Prinny: Can I Really Be the Hero? PSP Review

It's not often you see a game featuring an animal that is, in fact, a reincarnated soul of a demon. However, you probably shouldn't put too much thought into it and appreciate Prinny: Can I Really Be the Hero? for what it is, a charming and engaging platformer. It's a semi spin-off from the Disgaea series, but instead of being a role-playing adventure, its developers stuck with beating up enemies with a sword and bopping them on the head. Despite the change in gameplay, it works.

Again, prinnies look like innocent penguins, but they're reincarnated to serve an angry demon master. It turns out one of them ate her Ultra Dessert, leaving her in an enraged state. It's up to 1,000 of them (yes, that means you have 1,000 lives and you'll need them all) to recover the ingredients across a fantasy world and remake it. If the game's story sounds ridiculous, that's because it is. Prinny's sense of humor is likable, especially when characters talk in high-pitched voices and end every other sentence with the word "dood" (a variation of dude).

The game itself, however, is far more serious. You're introduced to the platforming style within the first few stages, and it ramps up significantly with each new world. Prinny uses a sword to attack enemies from the ground and in the air, and also uses a jump-n-bop attack to stun them. Some foes are easier to defeat than others. However, the bosses pack a serious challenge, ranging from a hungry ogre to a pair of knights to a final boss that's so hard, you might use 1/10 of your Prinny supply to beat it.

As for the presentation, it's awesome. The 2-D visuals are nicely drawn and there's even a nice little twist once you attack enemies in the air. The screen shifts a quarter turn into an isometric view, so you can see how effectively you hit baddies with air strikes. It's a neat idea that never gets in the way of the action. In addition, the animations are cute, like most of NIS America's products, and the stage design is smartly done, really drawing you into each area that you conquer. The music was well produced, with an epic score that keeps you battling through each new area. (As a bonus, the soundtrack is included with the game, along with a limited edition Penny Arcade print featuring the Prinnies in action.)

Prinny isn't for everyone. The word "dood" gets repeated so often that you might go crazy, and the difficulty level will anger you. Furthermore, there's not much to do once you beat the game, aside from revisiting earlier stages to up your combo count (the number of times you hit enemies per stage).

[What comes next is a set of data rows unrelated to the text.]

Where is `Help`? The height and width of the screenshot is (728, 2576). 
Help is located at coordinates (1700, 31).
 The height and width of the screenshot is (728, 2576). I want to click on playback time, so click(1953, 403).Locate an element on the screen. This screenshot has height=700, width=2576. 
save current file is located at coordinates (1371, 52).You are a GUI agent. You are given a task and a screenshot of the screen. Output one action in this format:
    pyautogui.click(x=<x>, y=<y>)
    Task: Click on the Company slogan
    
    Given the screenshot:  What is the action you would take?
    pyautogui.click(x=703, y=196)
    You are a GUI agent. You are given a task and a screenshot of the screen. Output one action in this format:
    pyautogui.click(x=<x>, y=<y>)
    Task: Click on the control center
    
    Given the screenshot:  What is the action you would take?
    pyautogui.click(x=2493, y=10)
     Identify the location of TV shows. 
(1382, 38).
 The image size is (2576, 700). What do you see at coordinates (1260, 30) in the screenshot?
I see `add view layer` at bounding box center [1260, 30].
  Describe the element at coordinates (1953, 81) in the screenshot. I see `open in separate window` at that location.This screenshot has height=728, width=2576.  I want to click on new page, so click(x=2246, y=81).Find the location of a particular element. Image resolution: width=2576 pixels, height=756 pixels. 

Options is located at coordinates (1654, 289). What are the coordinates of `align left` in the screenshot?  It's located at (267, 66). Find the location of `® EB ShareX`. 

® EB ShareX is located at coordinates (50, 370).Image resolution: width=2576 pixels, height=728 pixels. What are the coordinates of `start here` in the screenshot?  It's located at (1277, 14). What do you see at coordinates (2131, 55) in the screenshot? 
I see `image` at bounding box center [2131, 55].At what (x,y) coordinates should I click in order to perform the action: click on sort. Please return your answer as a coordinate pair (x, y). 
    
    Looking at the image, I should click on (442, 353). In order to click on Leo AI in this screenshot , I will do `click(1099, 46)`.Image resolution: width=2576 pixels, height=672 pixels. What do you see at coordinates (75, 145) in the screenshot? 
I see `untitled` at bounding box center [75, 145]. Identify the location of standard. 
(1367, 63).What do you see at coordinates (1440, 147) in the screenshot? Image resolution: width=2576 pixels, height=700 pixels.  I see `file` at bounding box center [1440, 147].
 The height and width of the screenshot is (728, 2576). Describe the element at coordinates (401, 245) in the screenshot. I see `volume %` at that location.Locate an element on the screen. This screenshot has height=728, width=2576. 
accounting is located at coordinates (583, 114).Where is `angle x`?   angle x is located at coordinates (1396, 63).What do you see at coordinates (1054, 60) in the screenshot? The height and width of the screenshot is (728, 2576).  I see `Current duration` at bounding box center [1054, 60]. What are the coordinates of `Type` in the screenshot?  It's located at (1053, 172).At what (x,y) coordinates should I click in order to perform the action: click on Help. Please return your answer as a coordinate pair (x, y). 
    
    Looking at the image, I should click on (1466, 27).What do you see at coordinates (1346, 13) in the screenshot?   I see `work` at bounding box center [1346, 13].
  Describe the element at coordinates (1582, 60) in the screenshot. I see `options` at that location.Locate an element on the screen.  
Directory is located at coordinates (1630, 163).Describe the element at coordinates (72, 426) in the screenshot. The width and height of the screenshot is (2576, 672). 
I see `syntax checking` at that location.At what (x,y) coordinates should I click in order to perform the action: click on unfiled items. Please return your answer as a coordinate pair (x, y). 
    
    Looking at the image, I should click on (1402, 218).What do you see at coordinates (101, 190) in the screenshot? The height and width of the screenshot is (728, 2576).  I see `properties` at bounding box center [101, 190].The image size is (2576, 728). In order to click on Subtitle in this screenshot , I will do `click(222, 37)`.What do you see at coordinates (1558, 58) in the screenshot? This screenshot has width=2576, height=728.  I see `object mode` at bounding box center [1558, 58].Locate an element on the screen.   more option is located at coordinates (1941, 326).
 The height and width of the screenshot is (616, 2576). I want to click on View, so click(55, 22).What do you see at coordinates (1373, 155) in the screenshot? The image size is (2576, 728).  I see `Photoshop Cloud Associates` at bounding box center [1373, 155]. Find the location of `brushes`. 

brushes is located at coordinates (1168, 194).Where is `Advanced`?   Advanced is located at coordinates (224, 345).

Still, it's hard to deny a game as charming as Prinny. The storyline and dialogue are ridiculously fun, the presentation is a nifty throwback to old-school platformers and the difficulty level is just right for gamers who conquered NES games back in the day. It's not perfect, but it's a treat for players looking to feed their PSPs with a quality game. Go get it, dood.

What's Hot: Superb visuals and audio, challenging gameplay, great sense of humor, package comes with bonus soundtrack CD and limited edition Penny Arcade comic strip.

What's Not: Incredible overuse of the word "dood" (dude), platforming may prove too challenging for some, penguins die.